Carry on the text about building team engagement, picking up after its final line.

### TEXT FOR ANALYSIS
▼▼▼

Understand your team strengths and weaknesses with the TESI®. The Team Emotional and Social Intelligence Survey®, is a team 360 reporting on how team members access their functioning in seven core areas of team engagement. These measurable results help teams focus on how to tap into their skills and improve areas of weakness. You and your team can measure success through the pre-post assessment.

  1. What rings their bells – what dampens their spirits?

Pay attention to the feedback you receive on a regular basis and repeat what works. Utilize your data on individual and team strengths in order to further positive engagement.

  1. How will the team break out of old patterns to awaken creativity and boost spirits?

Creativity is an energizer. Even though some team members may moan about change, when you lead them in purposeful change and have a defined approach and outcomes it will help build new energy and clear out old ways of doing things that aren’t necessary anymore.

  1. What’s your team attitude?

Discuss the power of attitude with your team. Ask team members to explore current attitudes and then set intentions for the attitude they will express in the future. Be specific about who does what so you can notice and affirm positive actions as engagement improves.

  1. What inspires your team members and the team as a whole?

▲▲▲

[Collected data]
▼▼▼

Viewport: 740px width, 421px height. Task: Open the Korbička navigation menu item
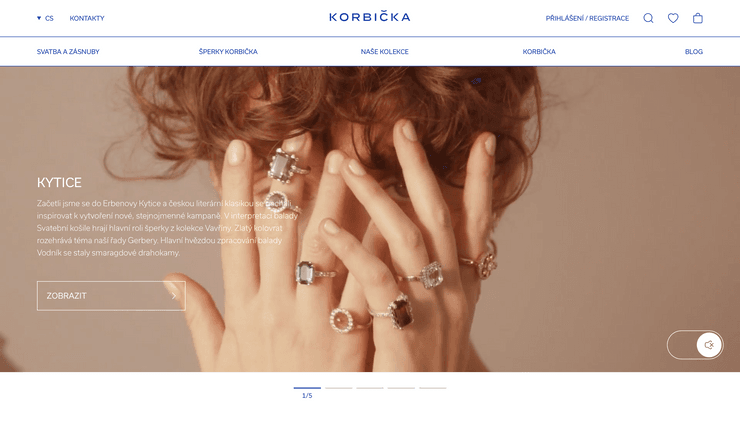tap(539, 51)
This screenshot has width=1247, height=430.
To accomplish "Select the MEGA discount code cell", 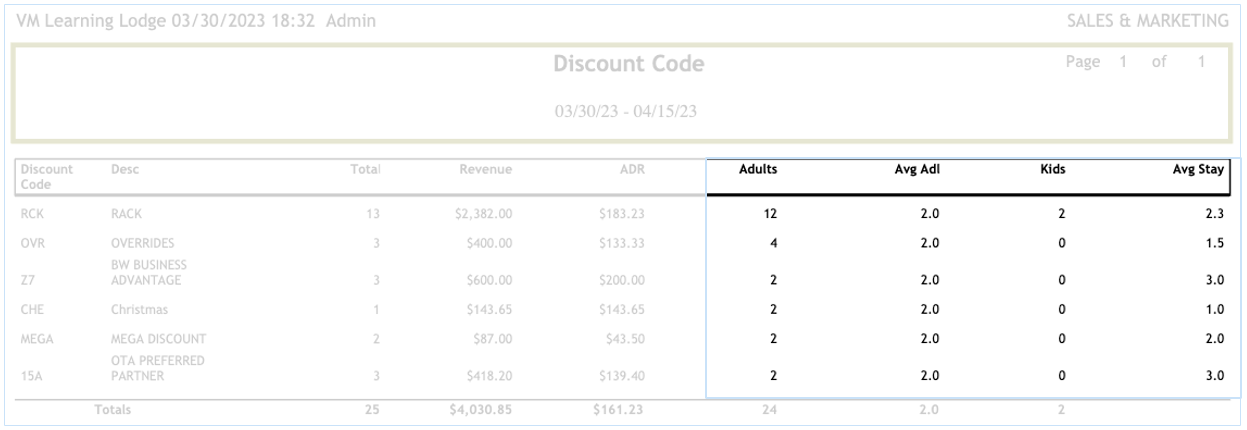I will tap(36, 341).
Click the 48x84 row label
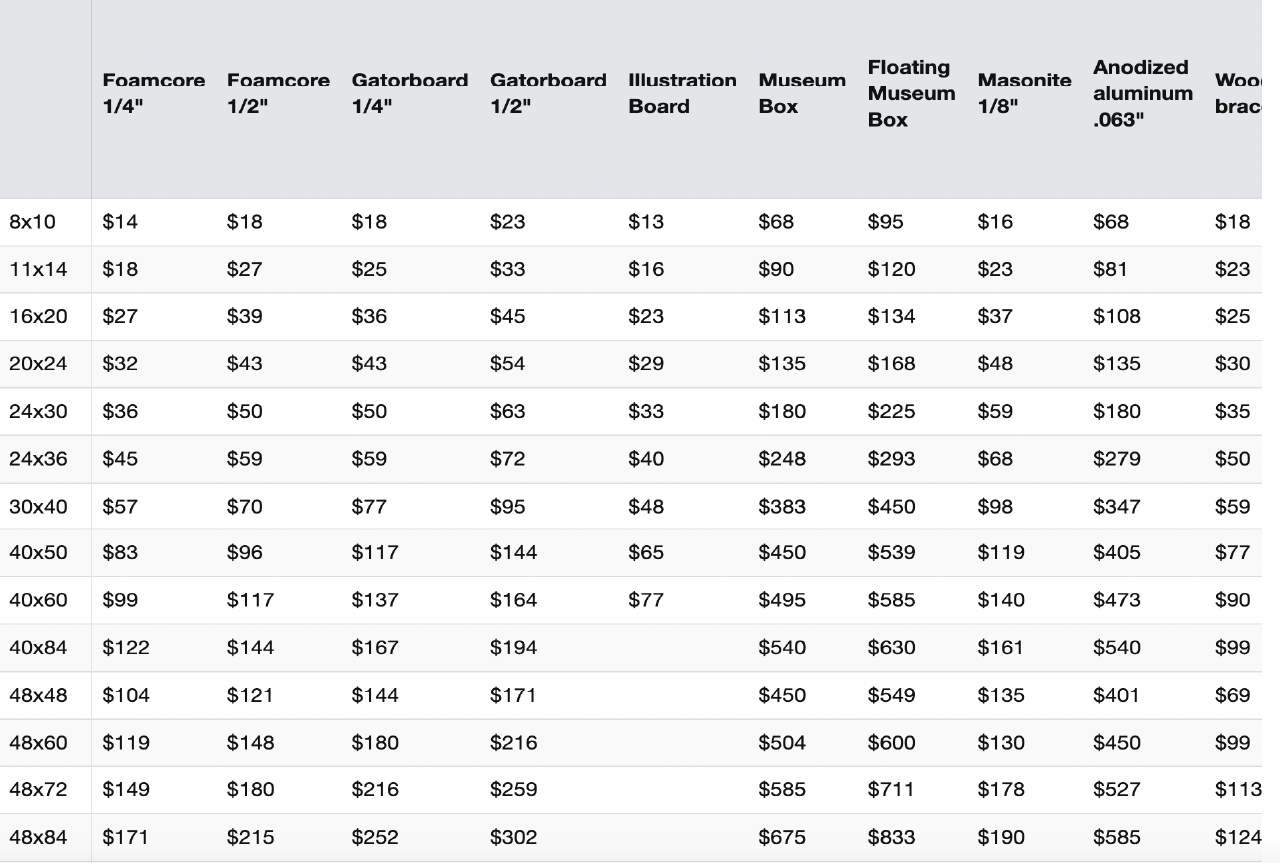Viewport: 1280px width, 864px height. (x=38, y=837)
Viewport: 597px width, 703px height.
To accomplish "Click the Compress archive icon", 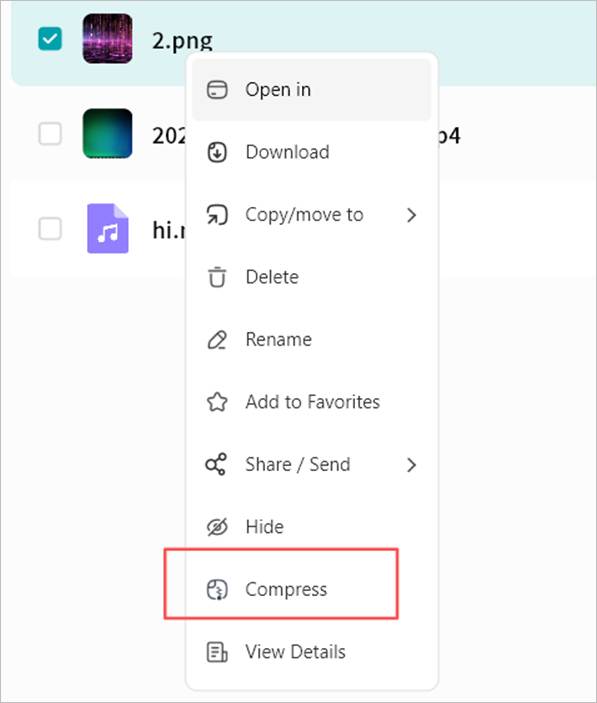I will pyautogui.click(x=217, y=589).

▲▲▲

### RESPONSE AREA
What about giving some time to a worthwhile community project? You and the team could spend an hour at a soup kitchen or a day helping build a house. There are many ways to contribute. Challenge the team to consider options and find a suitable project. After contributing your time get together and debrief. Talk about how it felt, what you learned about your community and what it means to volunteer as a team.

  1. Determine how well your team that functions with emotional and social well-being

The Collaborative Growth team model measures the seven specific skills seen in the outer ring. Your team can take the TESI, consider their skills and opportunities, and engage in intentional growth. The model shows that as teams are deliberately enhancing their skills they develop the benefits shown in the middle circle, such as trust, and then progress to being a team that enjoys emotional and social well-being. This is a highly productive and engaged state which leads to sustainable good results. However, be sure to pay attention to maintaining those skills. High performance requires constant attention.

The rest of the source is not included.